# TASK INSTRUCTIONS:
Take the material below and reproduce, word for word, only the lines from the line with "505x323 pixels." through the line with "Open the Facebook icon in the footer".

# DATASET ENTRIES:
------------------------------------------------------------

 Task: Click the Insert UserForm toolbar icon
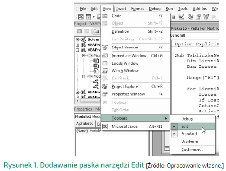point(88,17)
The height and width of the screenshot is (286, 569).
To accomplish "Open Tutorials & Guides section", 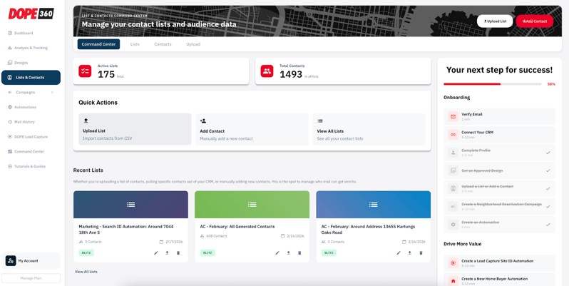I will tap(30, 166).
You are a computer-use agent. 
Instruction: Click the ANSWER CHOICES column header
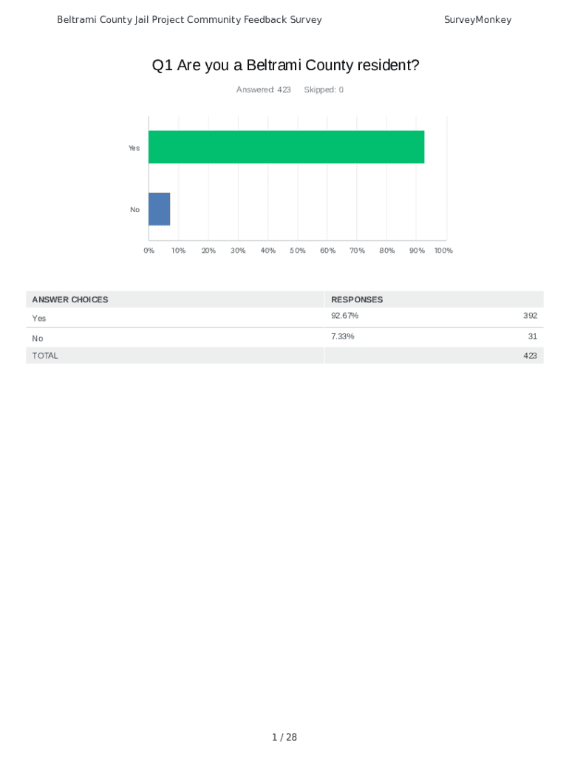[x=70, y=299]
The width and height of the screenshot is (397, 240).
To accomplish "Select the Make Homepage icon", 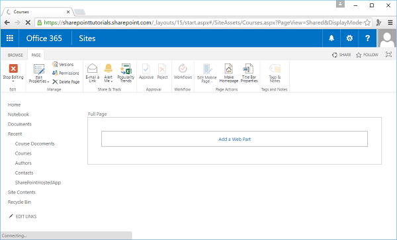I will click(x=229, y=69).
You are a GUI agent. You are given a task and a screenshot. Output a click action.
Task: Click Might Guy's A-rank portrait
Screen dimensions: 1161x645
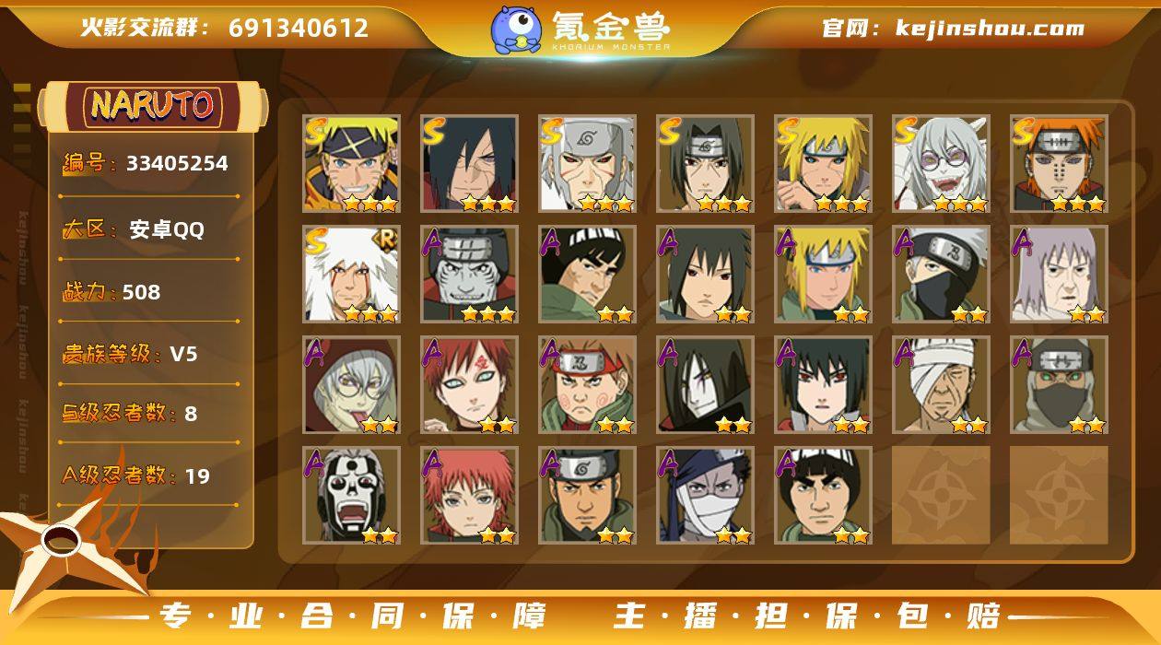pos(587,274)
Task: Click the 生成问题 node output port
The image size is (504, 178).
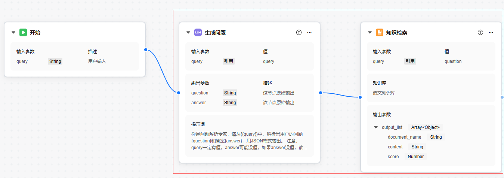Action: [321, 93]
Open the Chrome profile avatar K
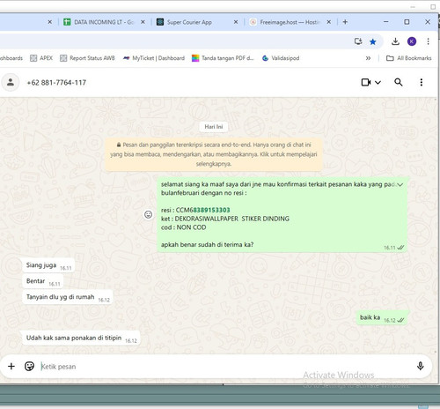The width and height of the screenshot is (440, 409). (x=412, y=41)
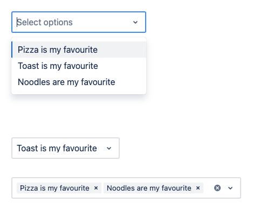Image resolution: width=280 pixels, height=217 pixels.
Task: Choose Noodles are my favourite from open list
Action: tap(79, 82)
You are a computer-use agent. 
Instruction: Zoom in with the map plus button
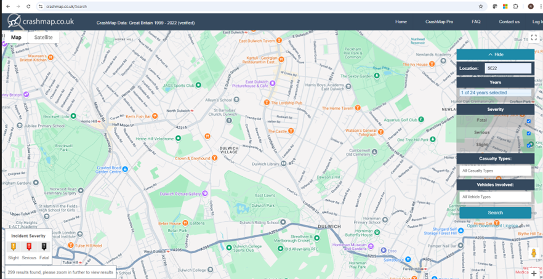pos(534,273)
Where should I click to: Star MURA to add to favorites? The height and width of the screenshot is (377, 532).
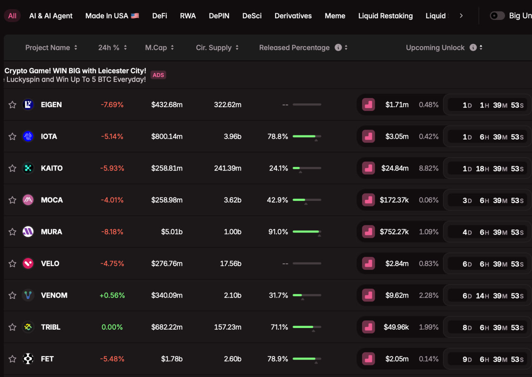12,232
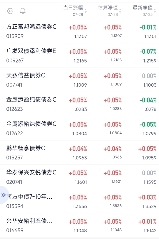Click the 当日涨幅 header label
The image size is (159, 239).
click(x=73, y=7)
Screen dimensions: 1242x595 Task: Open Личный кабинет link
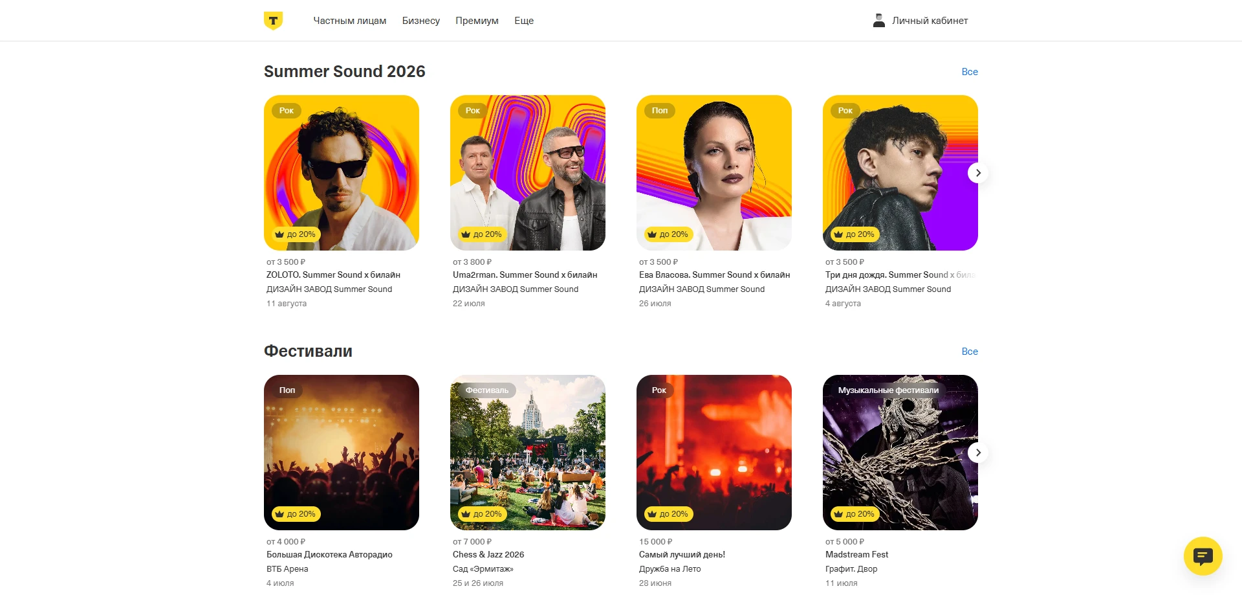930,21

------------------------------------------------------------

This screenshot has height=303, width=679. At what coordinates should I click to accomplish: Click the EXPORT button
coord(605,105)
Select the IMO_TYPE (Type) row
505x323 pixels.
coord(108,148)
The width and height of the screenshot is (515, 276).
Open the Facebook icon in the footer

------------------------------------------------------------

# ANSWER TO THIS PROBLEM:
505x323 pixels.
coord(108,148)
The width and height of the screenshot is (515, 276).
Open the Facebook icon in the footer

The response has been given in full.